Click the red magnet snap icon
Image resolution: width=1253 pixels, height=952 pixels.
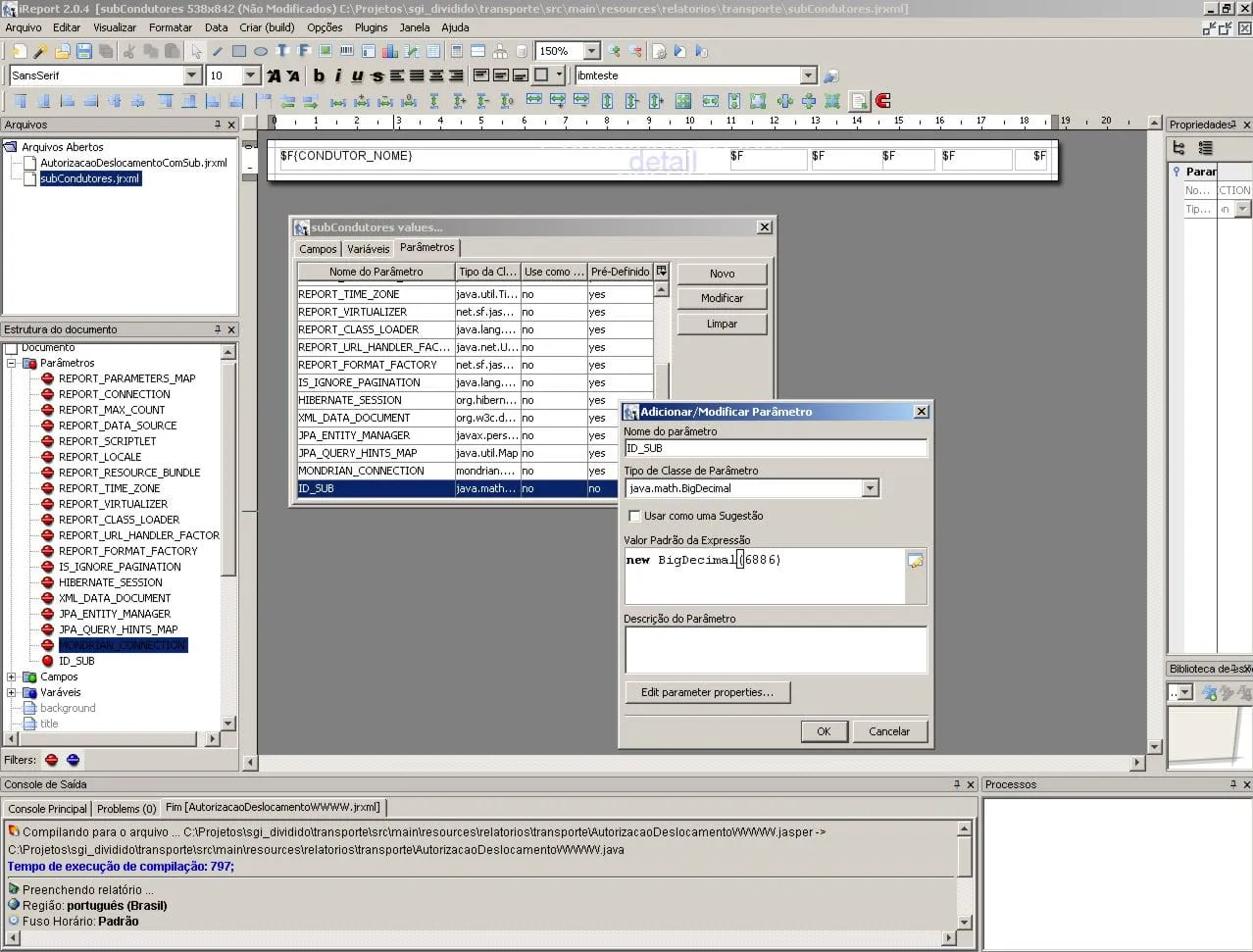(x=882, y=101)
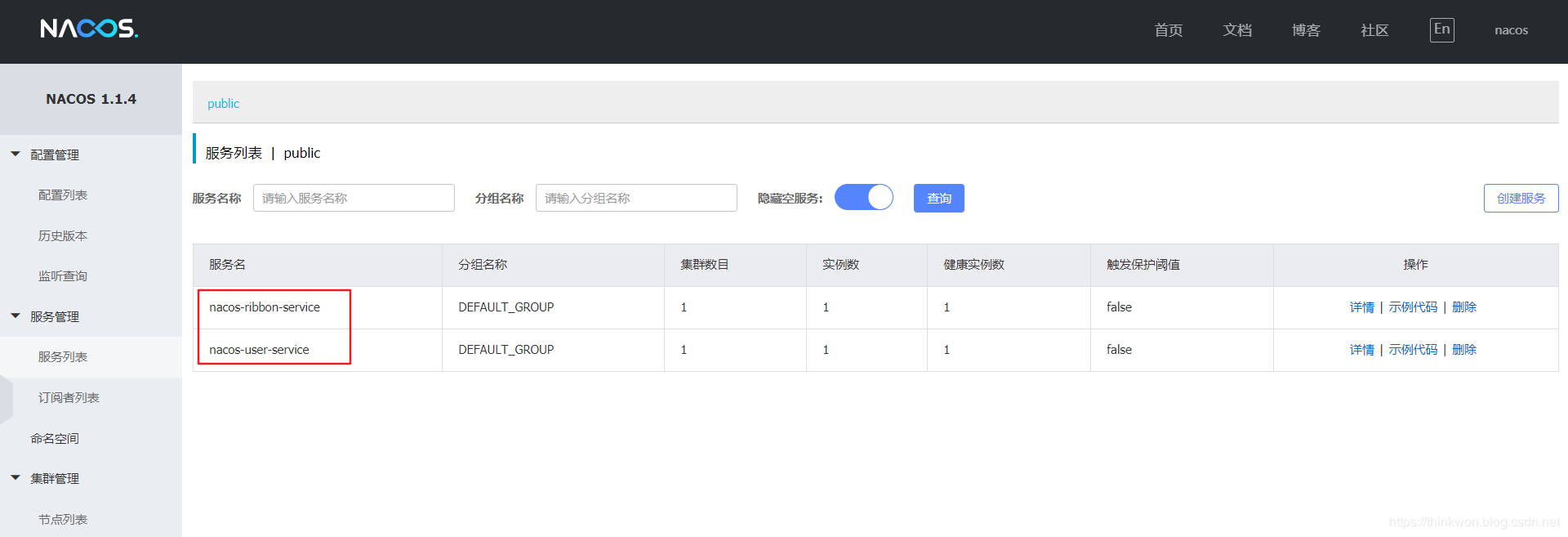Viewport: 1568px width, 537px height.
Task: Toggle the hide empty services switch
Action: [x=863, y=198]
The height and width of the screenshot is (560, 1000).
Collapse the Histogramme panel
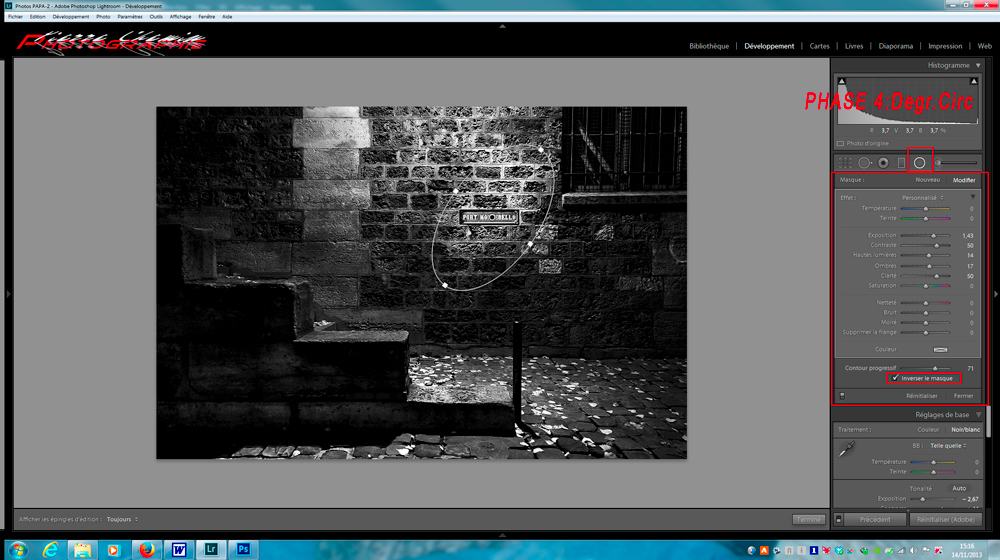click(x=978, y=65)
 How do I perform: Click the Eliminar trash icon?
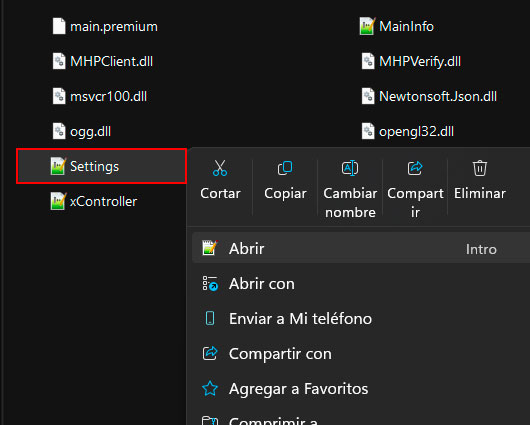click(480, 168)
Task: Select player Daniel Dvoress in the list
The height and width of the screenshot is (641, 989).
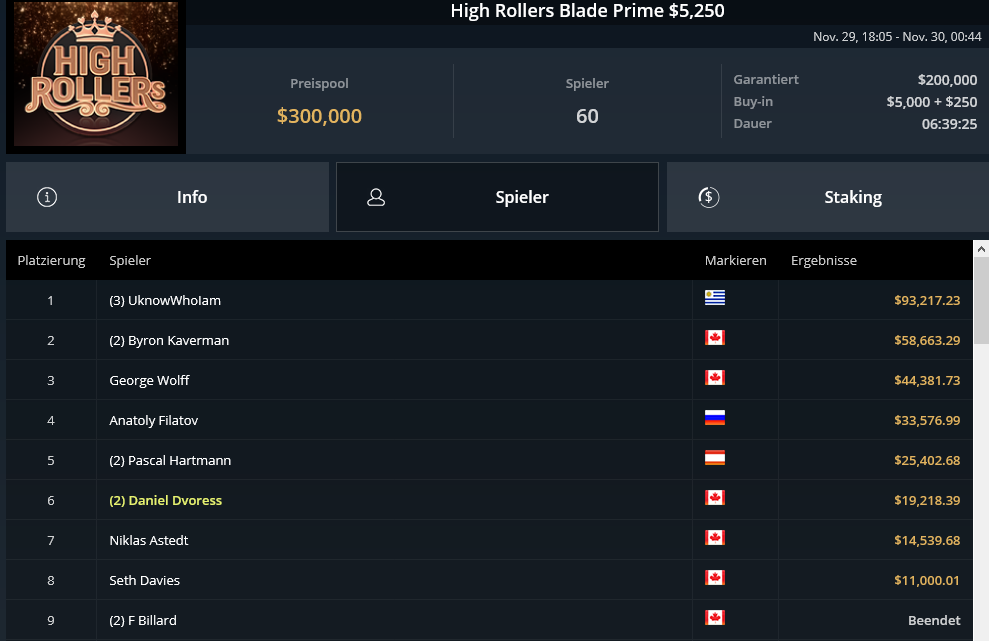Action: [x=166, y=500]

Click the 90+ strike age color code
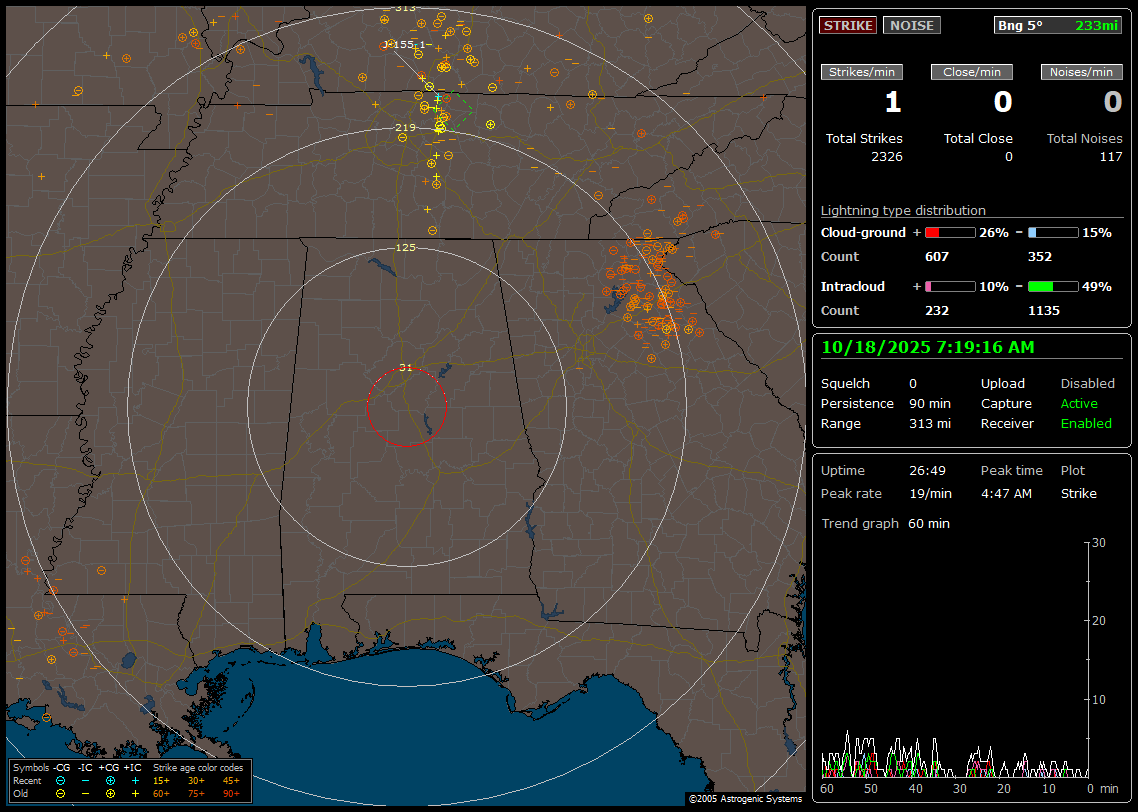tap(231, 793)
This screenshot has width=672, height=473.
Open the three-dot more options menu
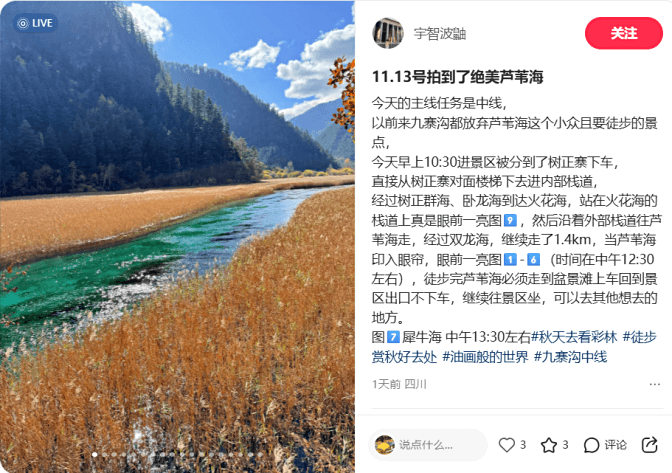tap(654, 384)
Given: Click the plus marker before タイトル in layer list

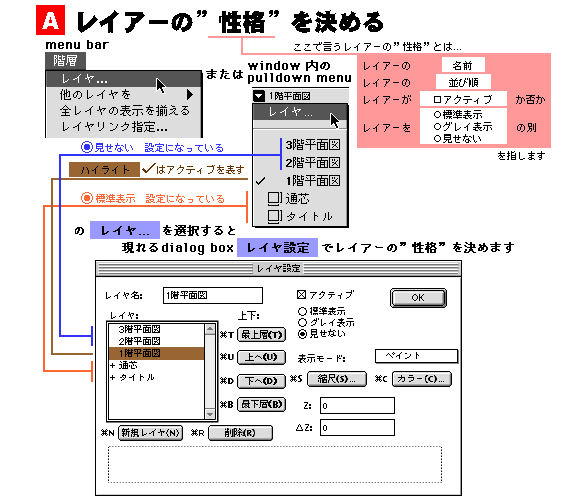Looking at the screenshot, I should 112,377.
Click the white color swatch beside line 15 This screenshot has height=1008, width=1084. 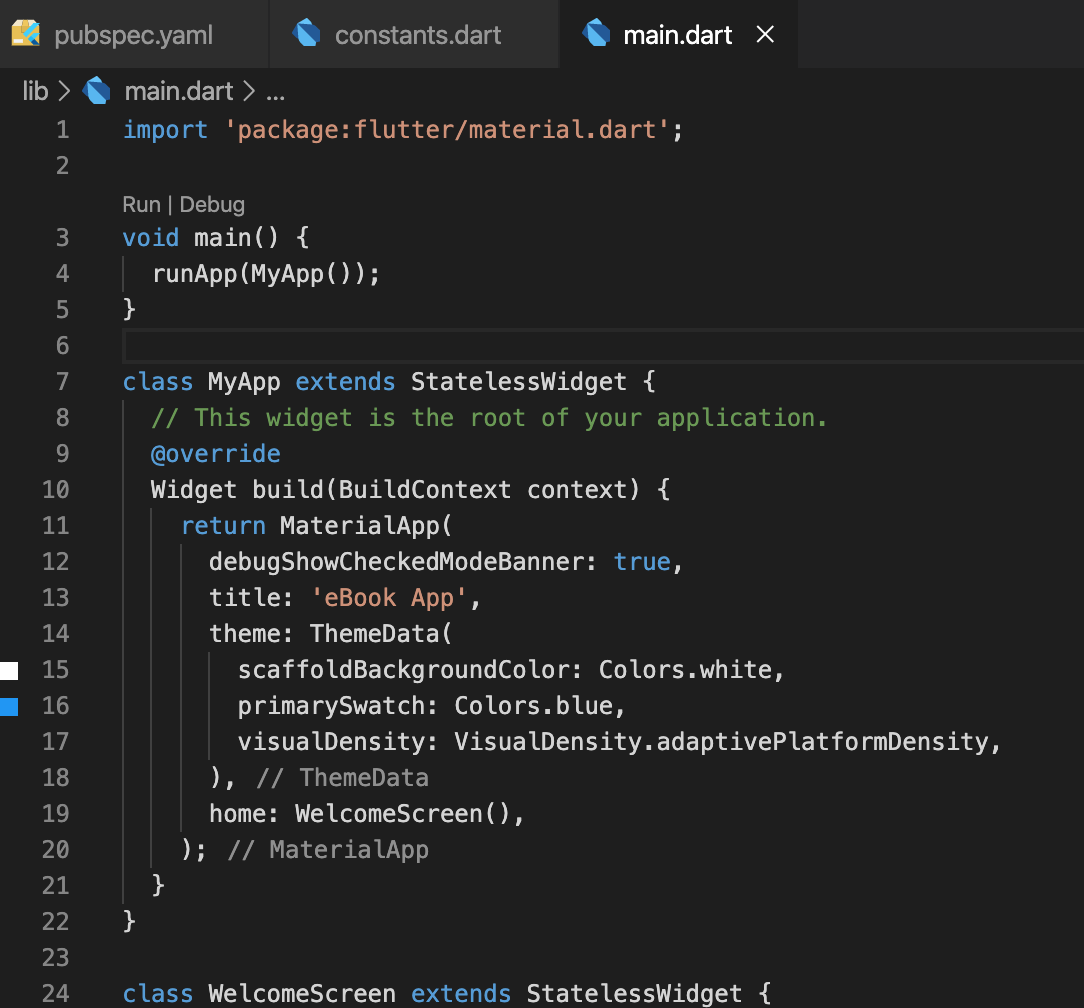(x=7, y=669)
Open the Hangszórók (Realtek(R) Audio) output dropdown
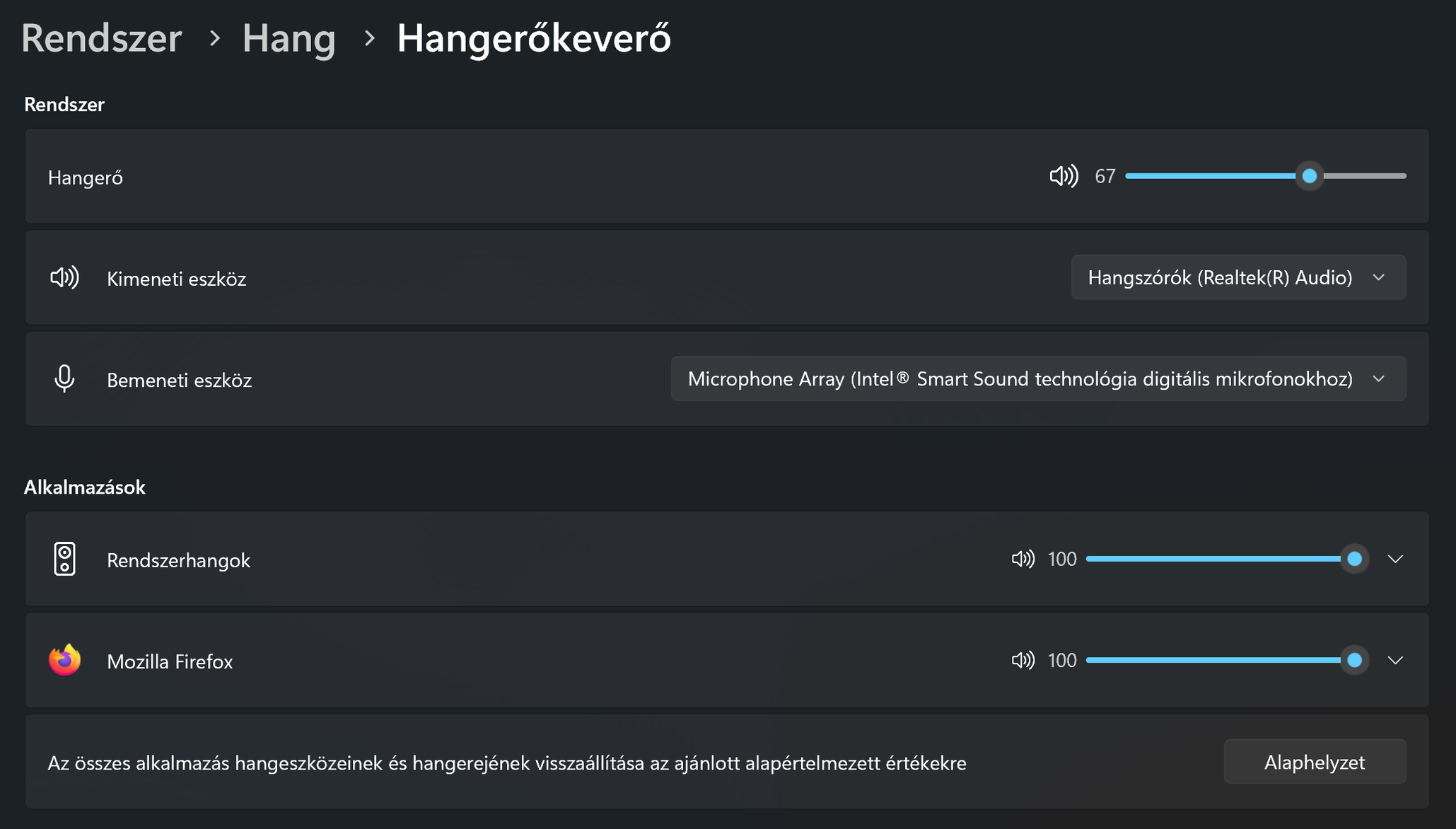 1238,277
________
| WHAT IS EXPECTED |
Only the lines from the one with "Open the Hangszórók" to the end of the listing, both ends included, should be retyped exactly; no pictures belong in the copy.

| SOLUTION FOR THIS TASK |
Open the Hangszórók (Realtek(R) Audio) output dropdown
 1238,277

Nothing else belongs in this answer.